Premier V. Spidla und Aussenminister C. Svoboda in Thessaloniki  (Foto: CTK)
Rakusanova: "Das, was hier passiert ist, bedeutet meiner Ansicht nach vor allem eins: Dass nämlich beide Seiten fest auf den Boden der deutsch-tschechischen Erklärung von 1997 zurück gekehrt sind bzw. zurückkehren wollen. Jetzt haben beide Seiten festgestellt, dass die Versöhnung vollbracht sei und die Benes-Dekrete nach dem EU-Beitritt Tschechiens immer mehr in den Hintergrund gedrängt werden. Ob das tatsächlich so sein wird, ist jetzt die Frage. Meiner Meinung nach ist der Stand jetzt so: Positive Signale wurden ausgesendet, Waffenruhe ist eingekehrt. Und jetzt herrscht eine Art Atempause bis zum EU-Beitritt. Aber ob dieser EU-Beitritt tatsächlich bedeutet, dass die Benes-Dekrete nie mehr herausgeholt werden, das bezweifle ich sehr. Weil das, was wir jetzt gehört haben, bedeutet, dass die Regierung Schröder die Dekrete nicht mehr herausholen will bzw. sie hat es ja nie getan vorher. Ob das aber eine andere deutsche Regierung, beispielsweise eine konservative, auch nicht tut, ist die Frage. Meiner Meinung nach hat Tschechien jetzt die letzte Möglichkeit, die symbolische Geste gegenüber den Vertriebenen billig zu bekommen. Sobald das Land in der EU ist, wird das teurer werden."
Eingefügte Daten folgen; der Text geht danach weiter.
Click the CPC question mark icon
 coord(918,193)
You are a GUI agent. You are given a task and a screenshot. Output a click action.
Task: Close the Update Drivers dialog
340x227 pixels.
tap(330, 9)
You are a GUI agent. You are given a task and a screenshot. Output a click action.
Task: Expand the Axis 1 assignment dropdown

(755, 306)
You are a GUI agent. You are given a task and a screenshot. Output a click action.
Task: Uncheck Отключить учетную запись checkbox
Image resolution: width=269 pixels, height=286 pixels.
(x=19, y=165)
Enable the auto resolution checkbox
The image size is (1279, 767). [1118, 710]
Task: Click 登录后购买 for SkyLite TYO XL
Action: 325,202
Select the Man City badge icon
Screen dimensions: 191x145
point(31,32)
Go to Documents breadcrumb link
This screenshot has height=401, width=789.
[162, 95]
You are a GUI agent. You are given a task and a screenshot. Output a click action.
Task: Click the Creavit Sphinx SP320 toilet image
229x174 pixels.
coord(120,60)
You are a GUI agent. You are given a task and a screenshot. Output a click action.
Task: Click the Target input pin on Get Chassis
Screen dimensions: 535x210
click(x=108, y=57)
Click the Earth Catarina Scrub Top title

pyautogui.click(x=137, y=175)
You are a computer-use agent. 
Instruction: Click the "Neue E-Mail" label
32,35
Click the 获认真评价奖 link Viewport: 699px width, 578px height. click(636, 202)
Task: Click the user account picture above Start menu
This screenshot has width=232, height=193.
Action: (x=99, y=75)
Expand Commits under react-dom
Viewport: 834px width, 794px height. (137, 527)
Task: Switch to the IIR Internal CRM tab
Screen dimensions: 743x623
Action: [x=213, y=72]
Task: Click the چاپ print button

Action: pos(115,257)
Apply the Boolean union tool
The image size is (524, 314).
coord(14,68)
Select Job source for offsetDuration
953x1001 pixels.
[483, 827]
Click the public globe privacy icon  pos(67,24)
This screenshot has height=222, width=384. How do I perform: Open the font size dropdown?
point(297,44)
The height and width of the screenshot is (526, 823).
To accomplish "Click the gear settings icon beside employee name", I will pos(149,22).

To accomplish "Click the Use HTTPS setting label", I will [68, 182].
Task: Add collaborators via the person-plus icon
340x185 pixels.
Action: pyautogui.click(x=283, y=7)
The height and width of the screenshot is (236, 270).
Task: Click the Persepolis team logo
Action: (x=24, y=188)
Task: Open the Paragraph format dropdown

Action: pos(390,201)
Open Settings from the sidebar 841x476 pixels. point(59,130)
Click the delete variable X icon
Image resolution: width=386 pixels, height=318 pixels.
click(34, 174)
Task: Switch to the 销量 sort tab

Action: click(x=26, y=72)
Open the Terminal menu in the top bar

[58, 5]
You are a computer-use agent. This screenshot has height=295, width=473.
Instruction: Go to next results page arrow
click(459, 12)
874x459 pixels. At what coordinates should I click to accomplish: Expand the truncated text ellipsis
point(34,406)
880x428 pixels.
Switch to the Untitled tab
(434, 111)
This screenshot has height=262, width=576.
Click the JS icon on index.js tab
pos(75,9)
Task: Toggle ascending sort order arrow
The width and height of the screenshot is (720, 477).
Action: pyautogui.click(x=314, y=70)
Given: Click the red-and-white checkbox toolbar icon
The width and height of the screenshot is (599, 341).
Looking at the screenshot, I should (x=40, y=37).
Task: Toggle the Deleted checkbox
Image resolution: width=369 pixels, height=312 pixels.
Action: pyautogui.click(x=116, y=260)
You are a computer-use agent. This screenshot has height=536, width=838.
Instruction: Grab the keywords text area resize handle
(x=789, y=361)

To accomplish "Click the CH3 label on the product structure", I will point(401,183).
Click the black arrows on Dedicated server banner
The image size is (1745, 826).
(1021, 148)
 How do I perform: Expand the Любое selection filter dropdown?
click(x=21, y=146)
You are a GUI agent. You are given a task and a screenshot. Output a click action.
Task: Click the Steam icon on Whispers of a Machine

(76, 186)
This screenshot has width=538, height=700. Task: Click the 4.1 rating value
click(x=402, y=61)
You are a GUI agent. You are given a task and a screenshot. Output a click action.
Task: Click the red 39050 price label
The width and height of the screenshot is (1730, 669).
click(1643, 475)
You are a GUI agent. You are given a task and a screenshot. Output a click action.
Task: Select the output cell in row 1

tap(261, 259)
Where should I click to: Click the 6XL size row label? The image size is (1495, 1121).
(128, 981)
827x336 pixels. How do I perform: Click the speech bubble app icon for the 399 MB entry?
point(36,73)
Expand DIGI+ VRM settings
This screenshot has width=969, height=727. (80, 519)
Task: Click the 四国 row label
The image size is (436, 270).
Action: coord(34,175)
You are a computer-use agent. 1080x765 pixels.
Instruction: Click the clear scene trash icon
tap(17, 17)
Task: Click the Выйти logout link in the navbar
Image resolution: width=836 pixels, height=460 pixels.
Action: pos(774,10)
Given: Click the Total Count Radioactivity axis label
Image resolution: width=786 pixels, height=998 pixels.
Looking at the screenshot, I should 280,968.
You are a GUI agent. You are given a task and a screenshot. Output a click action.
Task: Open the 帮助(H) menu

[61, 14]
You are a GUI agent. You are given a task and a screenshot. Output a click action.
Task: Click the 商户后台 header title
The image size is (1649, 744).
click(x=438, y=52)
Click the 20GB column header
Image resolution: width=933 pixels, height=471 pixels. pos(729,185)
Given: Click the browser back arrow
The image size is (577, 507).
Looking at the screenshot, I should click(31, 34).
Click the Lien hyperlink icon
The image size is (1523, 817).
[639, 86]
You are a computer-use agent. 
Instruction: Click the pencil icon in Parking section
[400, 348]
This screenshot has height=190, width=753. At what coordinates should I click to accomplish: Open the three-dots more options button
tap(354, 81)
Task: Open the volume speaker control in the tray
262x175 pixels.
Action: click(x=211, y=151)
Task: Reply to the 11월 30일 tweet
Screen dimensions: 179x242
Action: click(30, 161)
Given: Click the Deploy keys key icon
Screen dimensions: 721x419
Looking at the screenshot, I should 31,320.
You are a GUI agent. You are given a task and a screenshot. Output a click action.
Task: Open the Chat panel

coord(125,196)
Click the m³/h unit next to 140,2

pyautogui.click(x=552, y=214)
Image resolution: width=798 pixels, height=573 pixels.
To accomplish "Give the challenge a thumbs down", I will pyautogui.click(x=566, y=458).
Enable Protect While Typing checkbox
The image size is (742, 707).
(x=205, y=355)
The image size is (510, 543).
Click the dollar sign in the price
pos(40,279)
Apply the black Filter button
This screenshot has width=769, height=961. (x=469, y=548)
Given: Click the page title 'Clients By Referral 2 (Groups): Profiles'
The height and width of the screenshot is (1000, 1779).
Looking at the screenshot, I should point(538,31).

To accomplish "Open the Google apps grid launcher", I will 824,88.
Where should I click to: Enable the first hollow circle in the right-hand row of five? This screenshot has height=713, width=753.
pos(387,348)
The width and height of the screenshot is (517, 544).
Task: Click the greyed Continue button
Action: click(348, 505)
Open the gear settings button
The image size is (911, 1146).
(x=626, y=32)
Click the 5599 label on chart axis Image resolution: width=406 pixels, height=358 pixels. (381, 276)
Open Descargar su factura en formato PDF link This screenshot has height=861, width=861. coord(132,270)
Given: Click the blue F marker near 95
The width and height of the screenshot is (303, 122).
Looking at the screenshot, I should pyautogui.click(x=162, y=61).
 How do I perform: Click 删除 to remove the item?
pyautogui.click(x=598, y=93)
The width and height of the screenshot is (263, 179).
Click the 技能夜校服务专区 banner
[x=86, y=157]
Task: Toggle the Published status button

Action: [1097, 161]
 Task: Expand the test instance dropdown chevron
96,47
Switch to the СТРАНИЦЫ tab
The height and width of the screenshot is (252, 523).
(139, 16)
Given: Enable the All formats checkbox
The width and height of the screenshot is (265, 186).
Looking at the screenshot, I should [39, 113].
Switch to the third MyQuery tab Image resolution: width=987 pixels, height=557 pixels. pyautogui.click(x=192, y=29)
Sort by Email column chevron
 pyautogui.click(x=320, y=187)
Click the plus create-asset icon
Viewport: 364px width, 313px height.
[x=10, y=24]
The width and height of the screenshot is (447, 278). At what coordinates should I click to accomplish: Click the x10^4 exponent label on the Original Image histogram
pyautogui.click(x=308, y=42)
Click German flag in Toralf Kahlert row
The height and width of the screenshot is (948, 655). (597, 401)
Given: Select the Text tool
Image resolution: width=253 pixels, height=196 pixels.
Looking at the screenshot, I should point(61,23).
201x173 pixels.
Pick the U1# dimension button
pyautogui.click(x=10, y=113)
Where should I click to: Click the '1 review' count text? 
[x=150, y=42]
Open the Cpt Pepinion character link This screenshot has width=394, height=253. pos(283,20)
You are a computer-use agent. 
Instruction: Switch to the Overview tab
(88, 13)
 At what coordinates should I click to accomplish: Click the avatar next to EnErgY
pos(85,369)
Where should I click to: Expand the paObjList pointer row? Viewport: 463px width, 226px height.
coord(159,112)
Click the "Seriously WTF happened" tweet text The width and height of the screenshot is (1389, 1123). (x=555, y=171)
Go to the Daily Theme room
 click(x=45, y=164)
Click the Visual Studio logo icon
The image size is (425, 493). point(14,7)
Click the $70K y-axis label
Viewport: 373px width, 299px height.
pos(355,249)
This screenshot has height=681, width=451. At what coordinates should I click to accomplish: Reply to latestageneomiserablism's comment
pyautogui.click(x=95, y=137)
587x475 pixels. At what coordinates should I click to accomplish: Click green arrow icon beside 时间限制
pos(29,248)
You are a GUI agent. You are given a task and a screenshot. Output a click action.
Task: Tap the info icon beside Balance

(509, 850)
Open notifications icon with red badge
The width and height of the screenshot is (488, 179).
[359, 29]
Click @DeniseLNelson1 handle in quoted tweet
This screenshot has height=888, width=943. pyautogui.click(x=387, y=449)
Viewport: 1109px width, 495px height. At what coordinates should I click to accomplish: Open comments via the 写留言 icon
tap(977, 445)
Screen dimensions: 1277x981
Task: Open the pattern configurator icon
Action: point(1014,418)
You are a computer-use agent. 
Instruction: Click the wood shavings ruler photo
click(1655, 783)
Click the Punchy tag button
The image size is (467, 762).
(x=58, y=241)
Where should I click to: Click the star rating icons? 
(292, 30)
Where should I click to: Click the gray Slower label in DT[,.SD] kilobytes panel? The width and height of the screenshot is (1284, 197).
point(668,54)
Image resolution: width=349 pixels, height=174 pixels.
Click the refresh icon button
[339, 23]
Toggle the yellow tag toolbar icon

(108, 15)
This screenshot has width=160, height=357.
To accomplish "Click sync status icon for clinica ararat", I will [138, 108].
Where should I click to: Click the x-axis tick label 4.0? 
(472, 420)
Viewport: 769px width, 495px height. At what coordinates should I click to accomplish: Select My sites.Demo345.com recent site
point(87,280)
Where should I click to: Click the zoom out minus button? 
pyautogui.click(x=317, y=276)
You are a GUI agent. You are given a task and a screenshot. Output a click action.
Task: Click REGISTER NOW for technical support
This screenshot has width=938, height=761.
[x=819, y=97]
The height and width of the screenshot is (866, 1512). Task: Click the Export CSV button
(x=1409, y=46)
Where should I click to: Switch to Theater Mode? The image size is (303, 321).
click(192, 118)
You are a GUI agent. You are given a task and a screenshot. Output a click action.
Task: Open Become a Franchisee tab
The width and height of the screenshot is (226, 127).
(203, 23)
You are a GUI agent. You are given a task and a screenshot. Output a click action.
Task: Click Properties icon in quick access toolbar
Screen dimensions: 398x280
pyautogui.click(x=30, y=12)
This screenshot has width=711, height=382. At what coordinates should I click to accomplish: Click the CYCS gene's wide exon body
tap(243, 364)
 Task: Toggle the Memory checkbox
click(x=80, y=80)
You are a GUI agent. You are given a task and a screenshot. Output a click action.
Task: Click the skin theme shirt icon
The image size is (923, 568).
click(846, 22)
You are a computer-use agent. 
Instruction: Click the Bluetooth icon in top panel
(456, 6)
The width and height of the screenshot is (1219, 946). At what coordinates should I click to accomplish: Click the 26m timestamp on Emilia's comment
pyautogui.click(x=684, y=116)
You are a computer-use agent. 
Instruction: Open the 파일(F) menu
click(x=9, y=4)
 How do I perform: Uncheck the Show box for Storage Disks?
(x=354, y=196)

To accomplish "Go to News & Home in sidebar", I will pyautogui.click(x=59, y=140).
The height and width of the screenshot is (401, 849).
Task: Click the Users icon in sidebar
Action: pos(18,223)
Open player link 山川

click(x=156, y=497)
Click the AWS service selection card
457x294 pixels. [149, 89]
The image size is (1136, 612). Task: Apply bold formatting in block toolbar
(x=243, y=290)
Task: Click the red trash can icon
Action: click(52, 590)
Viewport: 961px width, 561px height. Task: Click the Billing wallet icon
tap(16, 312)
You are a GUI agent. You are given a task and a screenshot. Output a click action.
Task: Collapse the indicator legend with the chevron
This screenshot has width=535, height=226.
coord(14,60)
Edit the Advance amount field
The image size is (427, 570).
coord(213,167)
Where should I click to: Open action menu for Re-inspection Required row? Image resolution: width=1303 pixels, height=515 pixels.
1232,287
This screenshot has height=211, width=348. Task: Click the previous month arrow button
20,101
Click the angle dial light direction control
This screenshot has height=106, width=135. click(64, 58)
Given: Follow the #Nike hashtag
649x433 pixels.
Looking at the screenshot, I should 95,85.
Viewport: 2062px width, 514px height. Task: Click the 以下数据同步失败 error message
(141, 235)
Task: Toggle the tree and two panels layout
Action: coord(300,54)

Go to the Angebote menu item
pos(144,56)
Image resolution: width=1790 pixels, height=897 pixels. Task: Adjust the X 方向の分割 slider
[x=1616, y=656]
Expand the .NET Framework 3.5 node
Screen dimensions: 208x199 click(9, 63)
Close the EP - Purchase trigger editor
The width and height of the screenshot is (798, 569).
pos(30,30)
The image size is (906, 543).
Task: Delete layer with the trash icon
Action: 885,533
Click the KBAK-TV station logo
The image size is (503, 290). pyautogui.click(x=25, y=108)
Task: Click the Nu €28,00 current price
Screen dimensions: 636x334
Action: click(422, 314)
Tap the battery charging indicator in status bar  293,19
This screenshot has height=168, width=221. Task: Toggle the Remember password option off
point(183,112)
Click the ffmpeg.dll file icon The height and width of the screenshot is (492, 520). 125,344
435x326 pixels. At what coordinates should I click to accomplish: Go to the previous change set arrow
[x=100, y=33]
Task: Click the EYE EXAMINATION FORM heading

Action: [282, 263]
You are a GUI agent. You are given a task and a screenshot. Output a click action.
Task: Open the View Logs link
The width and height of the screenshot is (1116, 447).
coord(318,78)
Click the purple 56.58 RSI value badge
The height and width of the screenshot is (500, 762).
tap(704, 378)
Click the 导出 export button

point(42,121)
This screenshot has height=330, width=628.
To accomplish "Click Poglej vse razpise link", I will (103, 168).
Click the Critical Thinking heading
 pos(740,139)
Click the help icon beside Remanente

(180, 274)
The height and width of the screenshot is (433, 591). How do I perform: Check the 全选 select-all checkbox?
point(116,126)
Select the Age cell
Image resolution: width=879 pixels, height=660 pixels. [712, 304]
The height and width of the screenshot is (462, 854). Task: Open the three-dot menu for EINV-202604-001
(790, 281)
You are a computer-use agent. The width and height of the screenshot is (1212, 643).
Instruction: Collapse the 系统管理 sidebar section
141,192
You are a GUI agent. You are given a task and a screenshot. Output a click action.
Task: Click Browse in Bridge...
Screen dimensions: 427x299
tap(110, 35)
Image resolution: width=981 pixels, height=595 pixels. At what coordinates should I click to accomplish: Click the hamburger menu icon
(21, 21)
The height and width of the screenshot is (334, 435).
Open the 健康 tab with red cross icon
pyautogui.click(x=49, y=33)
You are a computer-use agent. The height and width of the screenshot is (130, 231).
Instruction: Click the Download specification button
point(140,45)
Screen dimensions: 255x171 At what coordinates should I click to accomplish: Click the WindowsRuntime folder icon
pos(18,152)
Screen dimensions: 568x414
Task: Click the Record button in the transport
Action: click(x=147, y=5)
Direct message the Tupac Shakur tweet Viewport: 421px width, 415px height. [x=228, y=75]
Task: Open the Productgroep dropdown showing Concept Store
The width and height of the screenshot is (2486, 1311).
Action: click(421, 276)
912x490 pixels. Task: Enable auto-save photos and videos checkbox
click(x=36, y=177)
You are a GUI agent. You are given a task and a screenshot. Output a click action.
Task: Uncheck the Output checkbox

Schultheis: "Von einer symbolischen Geste war ja hier in letzter Zeit öfter die Rede. Es wird jetzt eine Initiative von Vizepremier Mares zur Entschädigung der deutschen Minderheit im Lande geben. Hat dieser Schritt Ihrer Meinung nach Aussicht auf Erfolg?"

Rakusanova: "Ich weiß nicht, ob das durchgeht und wirklich so gemacht wird. Aber wenn die Abgeordneten ein bisschen Verstand haben, dann werden sie dem zustimmen."

Schultheis: "Sie sagten, die tschechische Regierung kann die Versöhnung nie wieder so billig wie jetzt bekommen. Welche konkreten Schritte sollte die Regierung Ihrer Meinung nach jetzt unternehmen?"

Rakusanova: "Sie müsste die Benes-Dekrete aufhaben, damit einmal Ruhe ist. Und dann müsste sie sich mit den Sudetendeutschen darauf einigen, wie diese symbolische Geste für die Enteigneten aussehen soll. Wenn Sie das einmal zurückverfolgen, wie das nach der Wende war: Das einzige Land, das dazu den Mut fand, war Ungarn. Und sie haben das wirklich für einen Pappenstil - verglichen mit heute - bekommen, diese Ruhe, diese Vergangenheitsbewältigung."

Schultheis: "Frau Rakusanova, haben Sie herzlichen Dank für das Gespräch."